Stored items
• • • • •

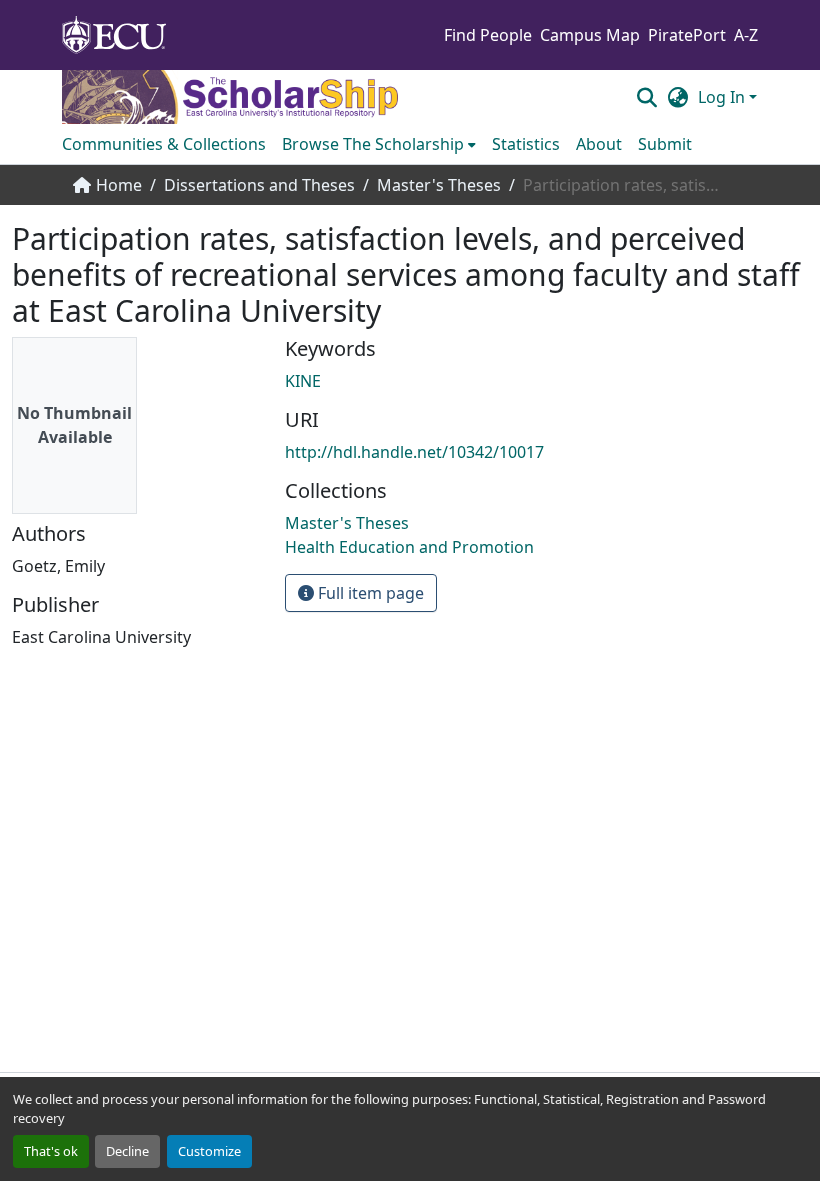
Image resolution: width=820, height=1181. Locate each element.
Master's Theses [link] (439, 185)
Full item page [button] (369, 593)
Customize (209, 1151)
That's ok (51, 1151)
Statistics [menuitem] (526, 144)
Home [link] (119, 185)
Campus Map (590, 35)
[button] (646, 97)
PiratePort (687, 35)
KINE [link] (303, 381)
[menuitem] (379, 144)
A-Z (746, 35)
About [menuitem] (599, 144)
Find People (488, 35)
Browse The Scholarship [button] (373, 144)
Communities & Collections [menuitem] (164, 144)
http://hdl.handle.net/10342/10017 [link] (414, 452)
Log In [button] (723, 97)
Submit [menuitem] (665, 144)
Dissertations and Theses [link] (259, 185)
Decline (127, 1151)
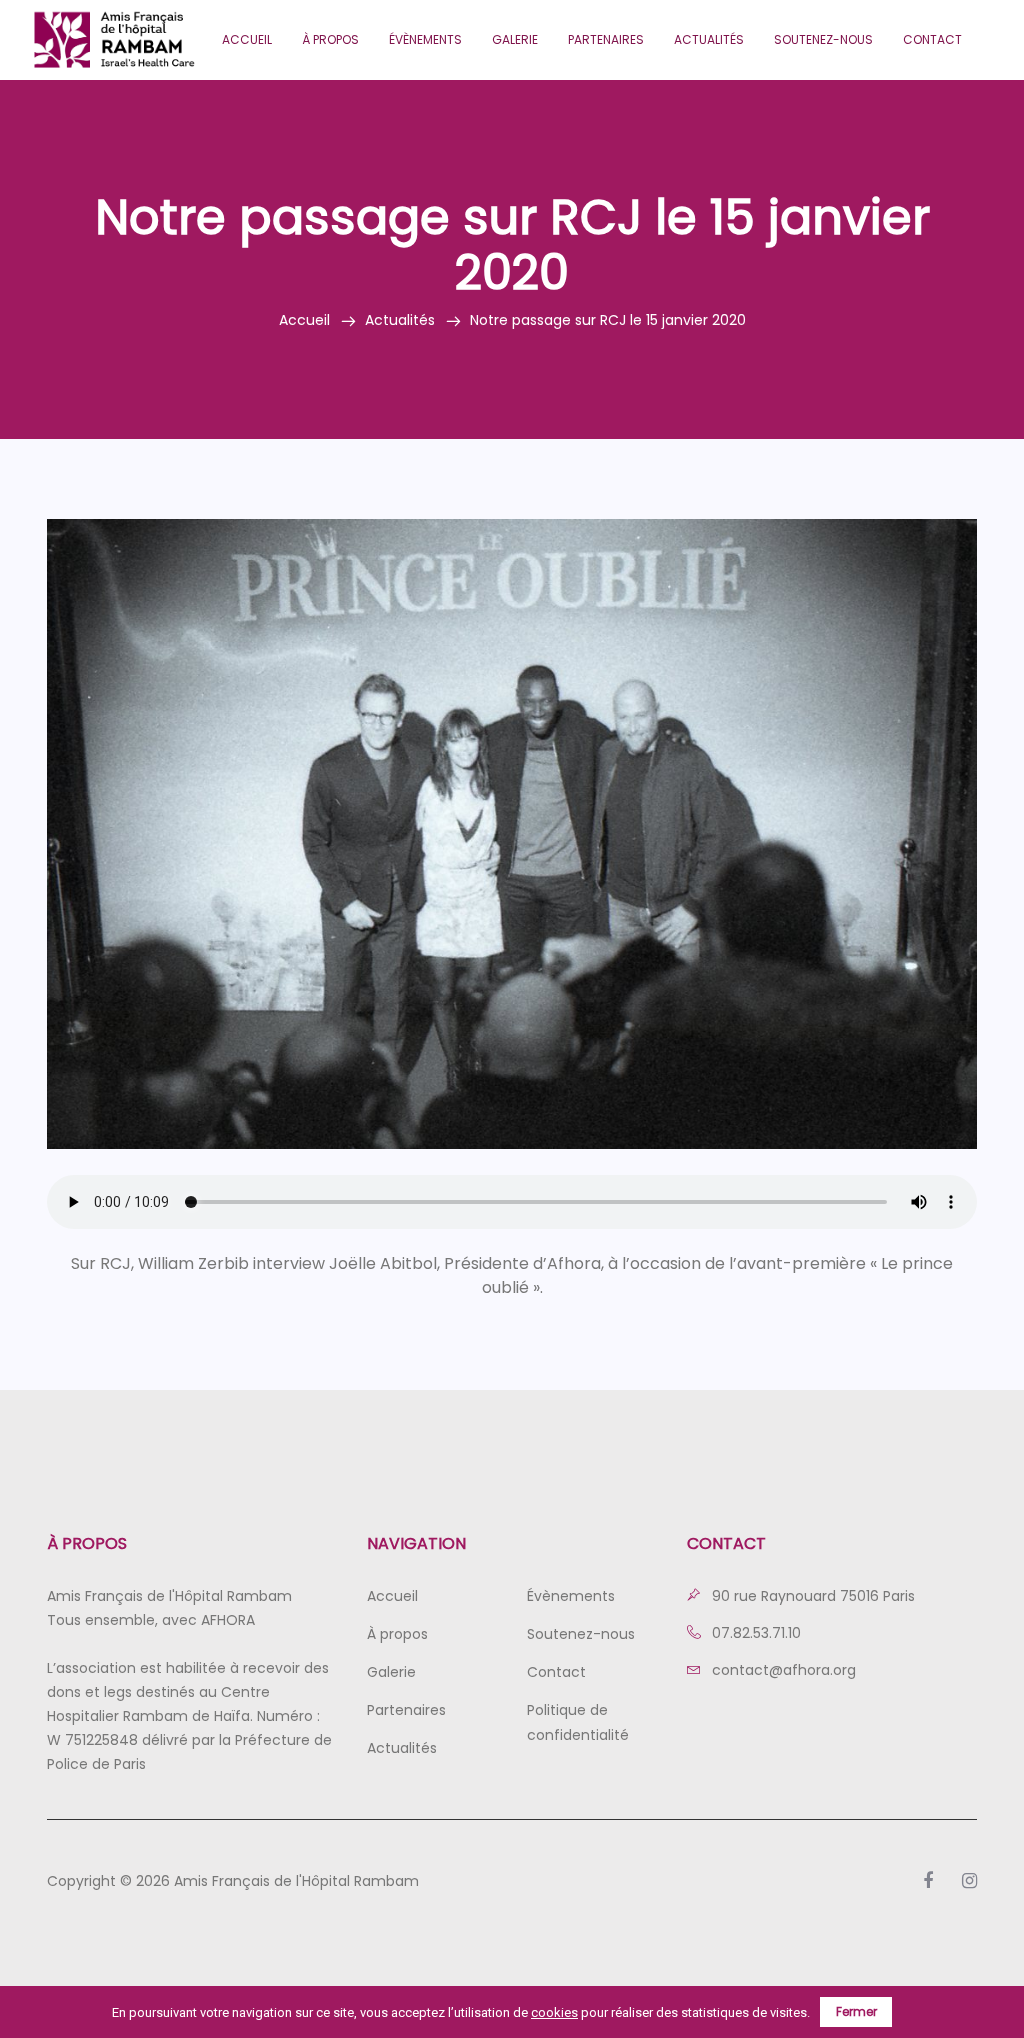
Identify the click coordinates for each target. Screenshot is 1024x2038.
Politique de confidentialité (578, 1722)
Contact (932, 39)
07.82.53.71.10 (754, 1633)
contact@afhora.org (782, 1670)
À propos (330, 39)
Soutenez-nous (823, 39)
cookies (554, 2012)
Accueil (247, 39)
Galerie (515, 39)
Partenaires (606, 39)
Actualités (709, 39)
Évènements (425, 39)
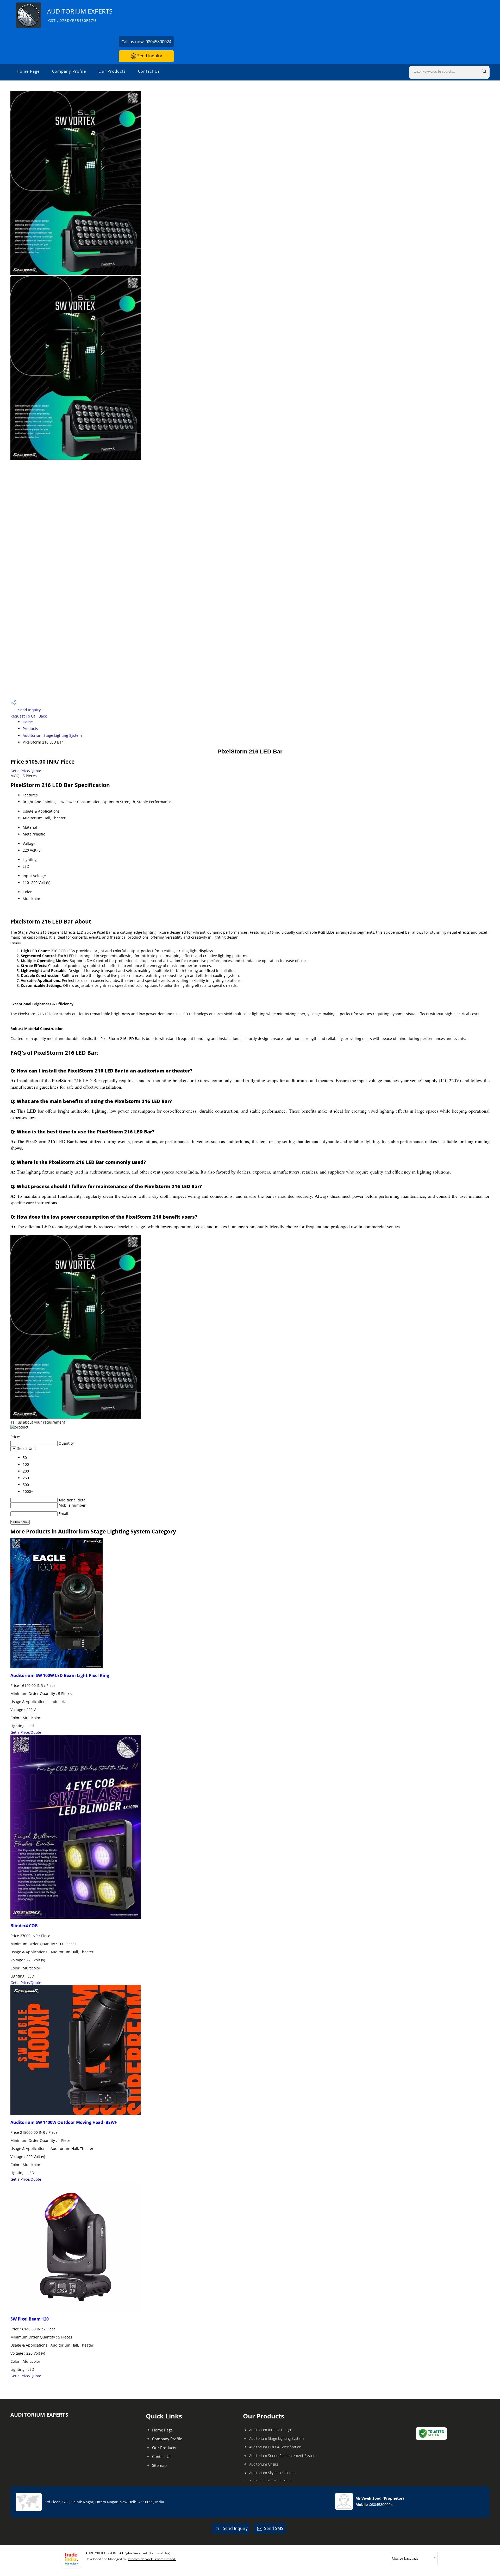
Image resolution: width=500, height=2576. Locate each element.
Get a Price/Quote (25, 770)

• • • • •

### Description of the task
Repeat, exactly as they stand above, the lines from the line with "That's ok (51, 1151)" to the line with "http://hdl.handle.net/10342/10017 [link] (414, 452)", both lines included.

### The completed task
That's ok (51, 1151)
Statistics [menuitem] (526, 144)
Home [link] (119, 185)
Campus Map (590, 35)
[button] (646, 97)
PiratePort (687, 35)
KINE [link] (303, 381)
[menuitem] (379, 144)
A-Z (746, 35)
About [menuitem] (599, 144)
Find People (488, 35)
Browse The Scholarship [button] (373, 144)
Communities & Collections [menuitem] (164, 144)
http://hdl.handle.net/10342/10017 [link] (414, 452)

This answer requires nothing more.